The Vanna Venturi House by Pritzker Prize Laureate Robert Venturi
A Postmodernist Architect Designs for His Mother The Vanna Venturi House near Philadelphia, Pennsylvania by Pritzker Prize Laureate Robert Venturi. Photo by Carol M. Highsmith/Buyenlarge/Archive Photos Collection/Getty Images

The Modern and Postmodern architecture of these historic houses describes in photos the innovative approaches by a handful of architects. Browse this photo gallery to get a glimpse of the 20th century.

A House for Mom:

1961-1964: Postmodern house in Philadelphia, Pennsylvania, USA. Designed by Robert Venturi, a Pritzker Architecture Prize Laureate.

When architect Robert Venturi built this home for his mother, he shocked the world. Postmodern in style, the Vanna Venturi house flew in the face of Modernism and changed the way we think about architecture.

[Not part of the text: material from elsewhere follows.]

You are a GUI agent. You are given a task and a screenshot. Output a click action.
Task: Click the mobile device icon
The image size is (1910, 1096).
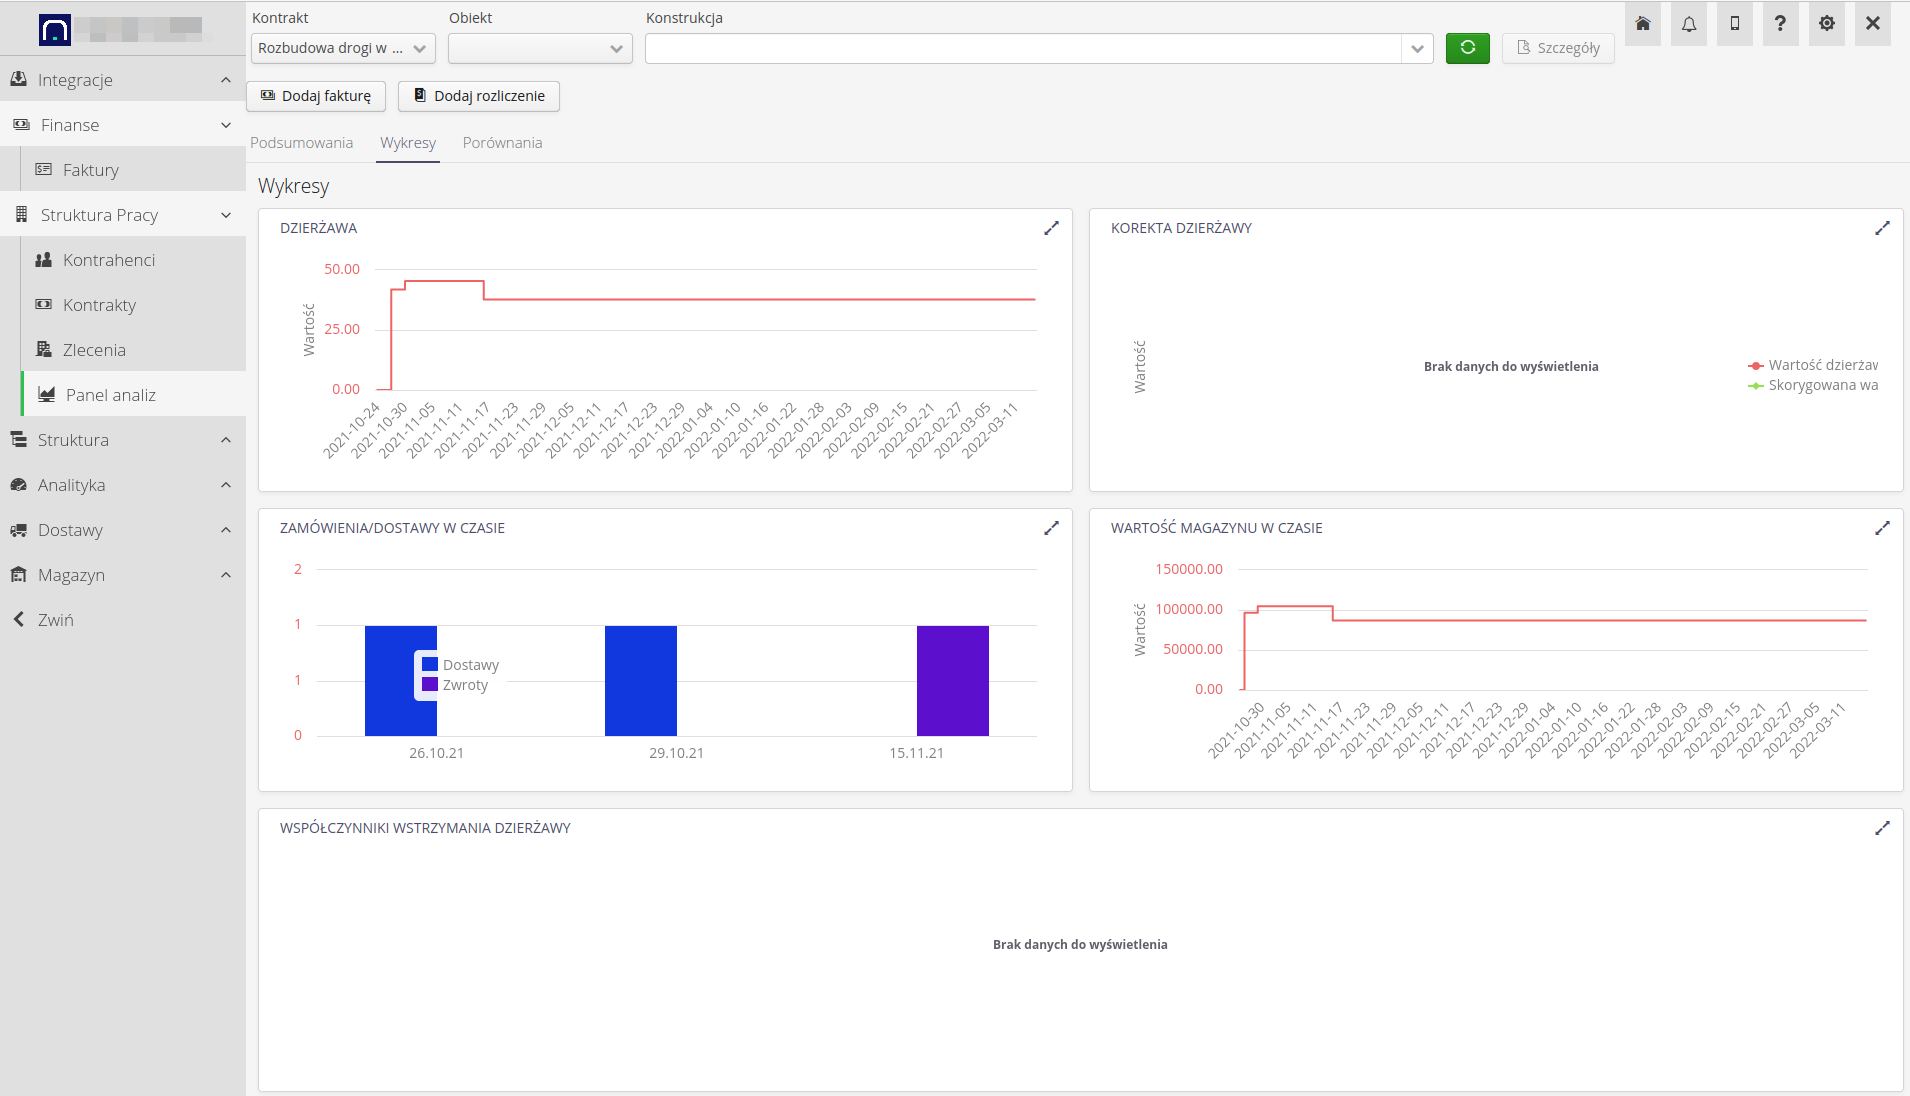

The design of Vanna Venturi House appears deceptively simple. A light wood frame is divided by a rising chimney. The house has a sense of symmetry, yet the symmetry is often distorted. For example, the façade is balanced with five window squares on each side. The way the windows are arranged, however, is not symmetrical. Consequently, the viewer is momentarily startled and disoriented. Inside the house, the staircase and chimney compete for the main center space. Both unexpectedly divide to fit around each other.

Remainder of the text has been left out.